* [Task prompt] Return only the lines from the one containing "Interviews (168, 199)" to the end of the material, with each one exactly as it appears.

* [Dataset entries]
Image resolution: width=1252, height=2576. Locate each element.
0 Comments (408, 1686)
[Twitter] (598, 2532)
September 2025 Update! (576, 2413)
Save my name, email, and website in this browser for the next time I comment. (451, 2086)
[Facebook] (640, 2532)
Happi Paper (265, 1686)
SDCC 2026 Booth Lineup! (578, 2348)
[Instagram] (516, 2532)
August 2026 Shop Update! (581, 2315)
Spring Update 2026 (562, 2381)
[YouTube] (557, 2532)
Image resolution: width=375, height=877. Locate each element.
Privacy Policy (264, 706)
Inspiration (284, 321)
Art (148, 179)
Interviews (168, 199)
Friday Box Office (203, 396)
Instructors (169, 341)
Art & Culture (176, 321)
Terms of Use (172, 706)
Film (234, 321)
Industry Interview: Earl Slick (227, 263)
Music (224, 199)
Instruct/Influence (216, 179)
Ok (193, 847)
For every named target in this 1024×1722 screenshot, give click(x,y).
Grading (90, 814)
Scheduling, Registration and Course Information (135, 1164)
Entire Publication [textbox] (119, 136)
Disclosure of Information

* [The answer]
Interviews (168, 199)
Friday Box Office (203, 396)
Instructors (169, 341)
Art & Culture (176, 321)
Terms of Use (172, 706)
Film (234, 321)
Industry Interview: Earl Slick (227, 263)
Music (224, 199)
Instruct/Influence (216, 179)
Ok (193, 847)
For every named target in this 1024×1722 screenshot, give click(x,y).
Grading (90, 814)
Scheduling, Registration and Course Information (135, 1164)
Entire Publication [textbox] (119, 136)
Disclosure of Information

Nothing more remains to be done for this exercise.